A economia norte-americana registou assim um saldo comercial negativo de 60,2 mil milhões de dólares, contando com um recuo assinalável das importações à boleia da política tarifária de Trump.
5 Agosto 2025, 17h57

O défice comercial norte-americano recuou para mínimos de quase dois anos em junho, contando com um forte impacto dado pela política tarifária de Trump. O indicador caiu 16%, isto depois de ser sabido que o défice de bens havia descido 10,8%.

Os EUA registaram assim um saldo comercial negativo de 60,2 mil milhões de dólares (51,9 mil milhões de euros) em junho, bastante abaixo dos 71,7 mil milhões (61,9 mil milhões de euros) registados no mês anterior. As exportações recuaram apenas de 278 mil milhões (240 mil milhões de euros) em maio para 277,3 mil milhões de dólares (239,4 mil milhões de euros), mas as importações desceram bastante mais, de 350,3 mil milhões (302,5 mil milhões de euros) para 337,5 mil milhões de dólares (291,4 mil milhões de euros).

A leitura superou as expectativas do mercado, que já apontavam para uma redução substancial do saldo comercial negativo norte-americano, mas não até este nível. Em termos relativos, as importações desceram 3,7% e tocaram mínimos de março de 2024.

Estes dados foram divulgados na terça-feira, dias depois de ser sabido que o défice de bens também havia recuado de forma pronunciada, 10,8%, para mínimos de setembro de 2023.

Um dos destaques e motores desta evolução é a China, que continua a registar uma queda a pique das trocas comerciais. Os dados de junho mostram o défice comercial com Pequim mais baixo desde fevereiro de 2004, sendo que este indicador já recuou de 22,2 mil milhões de dólares (19,2 mil milhões de euros) em janeiro para 9,5 mil milhões (8,2 mil milhões de euros) em junho.

Também com a UE o défice norte-americano desceu, ficando em linha com o comportamento mostrado na relação com a China e fechando com igual saldo negativo. O México registou o maior desequilíbrio com os EUA, embora o défice com o país vizinho a sul até tenha recuado em relação ao mês anterior: de 17,1 mil milhões de dólares (14,8 mil milhões de euros) em maio para 16,3 mil milhões (14,1 mil milhões de euros) em junho.

Exercícios propostos
[1] Indique se cada afirmação está de acordo com o excerto sobre o défice comercial norte-americano, respondendo "Sim" ou "Não" e citando literalmente as palavras do texto que o determinam. (a) Em junho, as exportações norte-americanas desceram mais do que as importações. (b) Em junho, o défice comercial com a China foi o mais baixo desde fevereiro de 2004. (c) O défice com o México aumentou de maio para junho.
[2] Segundo o excerto sobre o défice comercial norte-americano, qual foi a descida percentual das importações em termos relativos?
A listagem apresentada a seguir constitui material distinto do excerto.

Dados fornecidos
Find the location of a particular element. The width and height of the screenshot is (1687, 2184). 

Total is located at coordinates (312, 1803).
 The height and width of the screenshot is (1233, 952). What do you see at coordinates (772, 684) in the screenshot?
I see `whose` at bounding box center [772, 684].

Soluções
[1]
(a) Não: "mas as importações desceram bastante mais".
(b) Sim: "o défice comercial com Pequim mais baixo desde fevereiro de 2004".
(c) Não: "o défice com o país vizinho a sul até tenha recuado em relação ao mês anterior".

[2] As importações desceram 3,7%.